It’s likely that during the coronavirus outbreak, many interviews will need to be done remotely to minimize the need for unnecessary person-to-person contact, says Jeff Magnuson, with Jeff Magnuson Consulting. “While not ideal, as I can understand companies wanting to meeting people in person, adjustments need to be made and a level of trust will be needed to make effective hiring decision,” Magnuson says.
“Remote interviews will start to become even more integrated into the job market (even after this pandemic slows) and both candidates and companies need to be willing to face a period of adjustment if both sides want to succeed long term,” Magnuson says. “Bottom line: flexibility and adjusting to the current state of affairs is mandatory if companies want to hire quality candidates. This is not business as usual and may not be for quite some time.”
One of the big turnoffs for many job candidates is poor, or minimal, communication throughout the process. Candidates feel a lack of communication throughout the interview process and discrepancies between interviewers about the jobs duties are the biggest turnoffs employers commit in the interview process, says Nysha King, media relations lead with MRINetwork. MRINetwork’s 2018 reputation Management Study, identified common applicant turnoffs.
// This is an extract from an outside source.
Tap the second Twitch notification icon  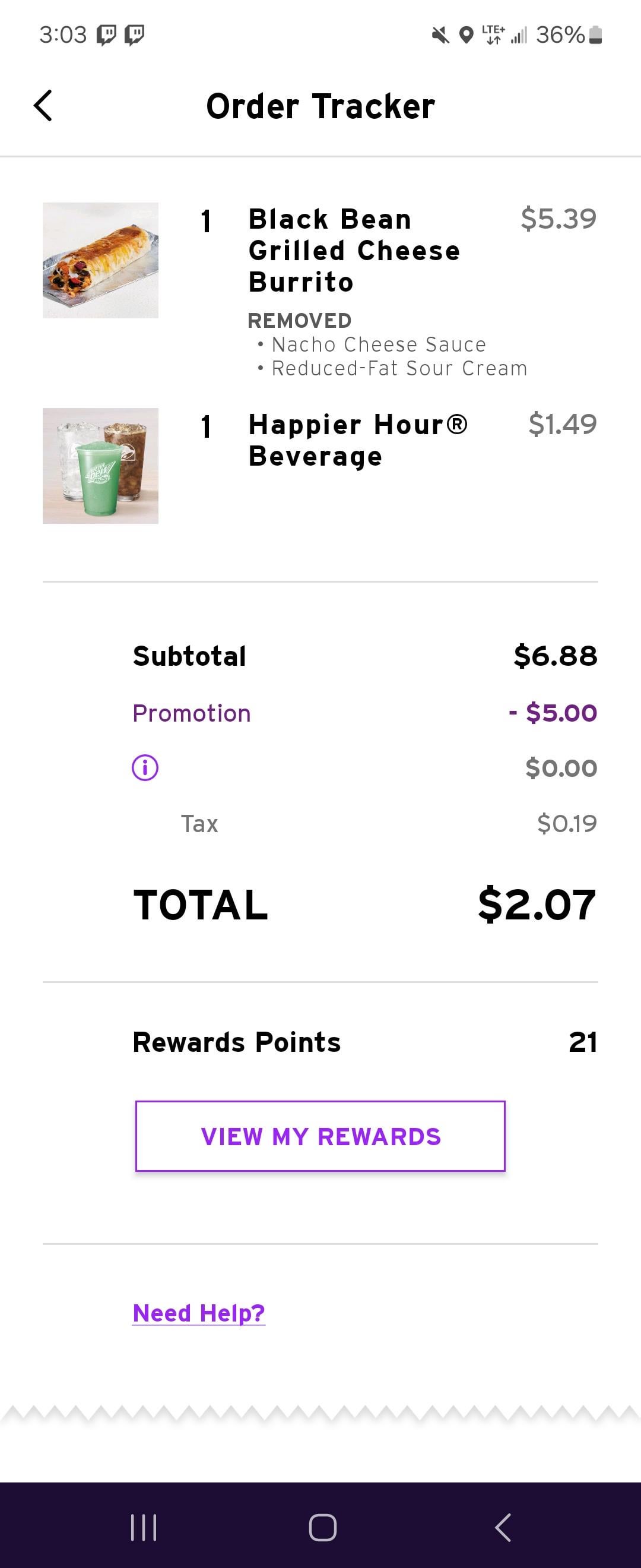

To a candidate, stresses King, “an interview is a two-way street.”
Ira S. Wolfe is president of Success Performance Solutions, a TEDX speaker and the author of Recruiting in the Age of Googlization, says that the most common unintentional mistakes that companies make are:
- Having an out-of-touch application process. Candidate abandonment rates, he says, can be as high as 95 percent—“meaning that one out of every 20 candidates who start an application actually complete.” To boost these numbers he recommendations that Initial applications contain no more than 15 to 20 fields, are mobile friendly, and take less than five minutes to complete.
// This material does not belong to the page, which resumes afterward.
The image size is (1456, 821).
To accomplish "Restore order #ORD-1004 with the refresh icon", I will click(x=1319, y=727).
- Sending applications into a black hole. “Candidates live in a world that with one click they can purchase almost anything they want and receive updates from the time it is packed to when it was delivered at their doorstep,” says Wolfe. “But when they apply for a job, the application often slips into the HR black hole. It could be weeks, months, or never until they get a response.” Transparency is now required throughout the application and interview process, he says. It’s important for companies to open and maintain the lines of communication with applicants throughout the hiring process.
- Long delays. The time-to-fill open positions is at all-time highs, says Wolfe. “This is frustrating for hiring managers and one of the top complaints from candidates,” he says. “Unfortunately hiring managers are often the cause of the problem. When a high caliber candidate is presented, hiring managers need to jump at the interview and clear their calendars.” That’s a mistake especially in this environment. “When they’re finally ready the candidate has often accepted another offer or rejects the company for a bad candidate experience,” Wolfe says. Those are the kind of delays companies just can’t afford right now as they’re looking for drivers.
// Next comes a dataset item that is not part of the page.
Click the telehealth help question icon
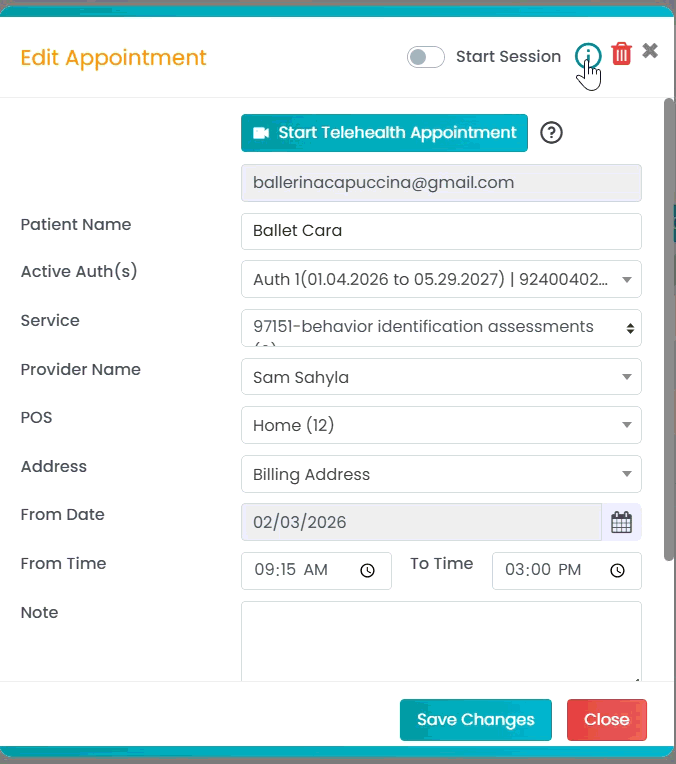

Little things can make a big difference notes Stu Coleman, partner at recruiting firm WinterWyman. “Job seekers want to feel needed and know that their addition to the team will make a difference to the company,” he says. “But here’s the trick—everyone at the company has to show them they are wanted. This is a mindset every company should have when trying to attract talent. I’m not saying you need to bake the candidate a cake, but being a little welcoming wouldn’t kill anyone. From the minute they open the front door of your office, the interview process begins. Let whoever is going to greet the candidate when they arrive, a receptionist most likely, know they are coming. What does it say to a candidate when no one seems to be expecting them? Immediately, they feel like an imposition instead of a welcomed and wanted guest.”
Even for those companies that are able to expedite the process of finding, screening, interviewing, conducting background checks on and hiring new drivers, and providing a positive candidate experience, the challenges are not yet over. New staff are still at risk of changing their minds, or jumping ship, if the job doesn’t turn out to be what they expected.